-- DATASET EXTRACT follows --
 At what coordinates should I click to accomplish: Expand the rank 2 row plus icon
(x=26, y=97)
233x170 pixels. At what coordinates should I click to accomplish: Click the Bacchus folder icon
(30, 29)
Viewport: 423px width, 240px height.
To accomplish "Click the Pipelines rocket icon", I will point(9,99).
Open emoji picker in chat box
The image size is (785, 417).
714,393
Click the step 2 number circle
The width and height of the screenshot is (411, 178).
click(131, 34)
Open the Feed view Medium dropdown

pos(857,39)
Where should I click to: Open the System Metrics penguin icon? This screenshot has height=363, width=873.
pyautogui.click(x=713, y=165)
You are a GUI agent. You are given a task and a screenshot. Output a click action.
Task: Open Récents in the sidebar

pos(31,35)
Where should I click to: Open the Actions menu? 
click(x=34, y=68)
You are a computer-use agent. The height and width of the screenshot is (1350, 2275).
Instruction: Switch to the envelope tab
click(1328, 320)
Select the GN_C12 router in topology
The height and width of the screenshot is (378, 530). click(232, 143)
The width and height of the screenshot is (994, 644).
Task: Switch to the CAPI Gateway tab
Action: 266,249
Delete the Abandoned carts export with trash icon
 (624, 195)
-- DATASET EXTRACT concluded --
■ **EXERCISE OBJECTIVE**
At the line with "Delete the Abandoned", begin reproducing the material above exactly, and continue through its last line.

■ **EXERCISE ANSWER**
Delete the Abandoned carts export with trash icon
 (624, 195)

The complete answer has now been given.